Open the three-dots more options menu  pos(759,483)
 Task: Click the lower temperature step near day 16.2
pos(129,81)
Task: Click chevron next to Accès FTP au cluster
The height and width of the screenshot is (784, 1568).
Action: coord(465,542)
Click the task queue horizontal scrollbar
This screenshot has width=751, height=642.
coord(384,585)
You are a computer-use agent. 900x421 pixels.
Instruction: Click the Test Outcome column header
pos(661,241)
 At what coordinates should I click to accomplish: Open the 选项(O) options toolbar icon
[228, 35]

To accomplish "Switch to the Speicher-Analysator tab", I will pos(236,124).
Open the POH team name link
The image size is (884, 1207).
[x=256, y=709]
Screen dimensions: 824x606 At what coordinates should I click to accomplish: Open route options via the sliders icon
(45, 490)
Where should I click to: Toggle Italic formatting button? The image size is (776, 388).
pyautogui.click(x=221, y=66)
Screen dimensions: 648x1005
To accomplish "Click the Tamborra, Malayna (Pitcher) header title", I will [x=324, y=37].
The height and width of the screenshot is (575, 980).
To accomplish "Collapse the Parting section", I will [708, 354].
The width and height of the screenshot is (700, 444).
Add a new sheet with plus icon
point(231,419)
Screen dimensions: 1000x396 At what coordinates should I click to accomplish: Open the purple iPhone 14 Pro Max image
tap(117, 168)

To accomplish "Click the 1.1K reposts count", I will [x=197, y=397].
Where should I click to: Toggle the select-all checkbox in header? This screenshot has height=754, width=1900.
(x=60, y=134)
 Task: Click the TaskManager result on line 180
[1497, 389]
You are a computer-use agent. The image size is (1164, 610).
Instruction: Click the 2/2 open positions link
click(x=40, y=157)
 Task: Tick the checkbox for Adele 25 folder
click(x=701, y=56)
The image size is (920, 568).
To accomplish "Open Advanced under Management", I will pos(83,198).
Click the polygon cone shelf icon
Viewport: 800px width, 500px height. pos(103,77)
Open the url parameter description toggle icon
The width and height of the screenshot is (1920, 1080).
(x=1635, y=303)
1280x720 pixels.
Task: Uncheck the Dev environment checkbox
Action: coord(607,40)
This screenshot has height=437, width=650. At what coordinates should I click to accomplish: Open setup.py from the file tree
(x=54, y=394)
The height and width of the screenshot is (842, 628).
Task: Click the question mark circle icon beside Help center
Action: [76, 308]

TASK INSTRUCTIONS>
Rewrite these lines, replacing "Screen dimensions:" with "Screen size:" wherever it occurs and leaving everything else unchanged.

RESULT>
Open the three-dots more options menu  pos(759,483)
 Task: Click the lower temperature step near day 16.2
pos(129,81)
Task: Click chevron next to Accès FTP au cluster
The height and width of the screenshot is (784, 1568).
Action: coord(465,542)
Click the task queue horizontal scrollbar
This screenshot has width=751, height=642.
coord(384,585)
You are a computer-use agent. 900x421 pixels.
Instruction: Click the Test Outcome column header
pos(661,241)
 At what coordinates should I click to accomplish: Open the 选项(O) options toolbar icon
[228, 35]

To accomplish "Switch to the Speicher-Analysator tab", I will pos(236,124).
Open the POH team name link
The image size is (884, 1207).
[x=256, y=709]
Screen size: 824x606 At what coordinates should I click to accomplish: Open route options via the sliders icon
(45, 490)
Where should I click to: Toggle Italic formatting button? The image size is (776, 388).
pyautogui.click(x=221, y=66)
Screen size: 648x1005
To accomplish "Click the Tamborra, Malayna (Pitcher) header title", I will [x=324, y=37].
The height and width of the screenshot is (575, 980).
To accomplish "Collapse the Parting section", I will [708, 354].
The width and height of the screenshot is (700, 444).
Add a new sheet with plus icon
point(231,419)
Screen size: 1000x396 At what coordinates should I click to accomplish: Open the purple iPhone 14 Pro Max image
tap(117, 168)

To accomplish "Click the 1.1K reposts count", I will [x=197, y=397].
Where should I click to: Toggle the select-all checkbox in header? This screenshot has height=754, width=1900.
(x=60, y=134)
 Task: Click the TaskManager result on line 180
[1497, 389]
You are a computer-use agent. The image size is (1164, 610).
Instruction: Click the 2/2 open positions link
click(x=40, y=157)
 Task: Tick the checkbox for Adele 25 folder
click(x=701, y=56)
The image size is (920, 568).
To accomplish "Open Advanced under Management", I will pos(83,198).
Click the polygon cone shelf icon
Viewport: 800px width, 500px height. pos(103,77)
Open the url parameter description toggle icon
The width and height of the screenshot is (1920, 1080).
(x=1635, y=303)
1280x720 pixels.
Task: Uncheck the Dev environment checkbox
Action: coord(607,40)
This screenshot has height=437, width=650. At what coordinates should I click to accomplish: Open setup.py from the file tree
(x=54, y=394)
The height and width of the screenshot is (842, 628).
Task: Click the question mark circle icon beside Help center
Action: [76, 308]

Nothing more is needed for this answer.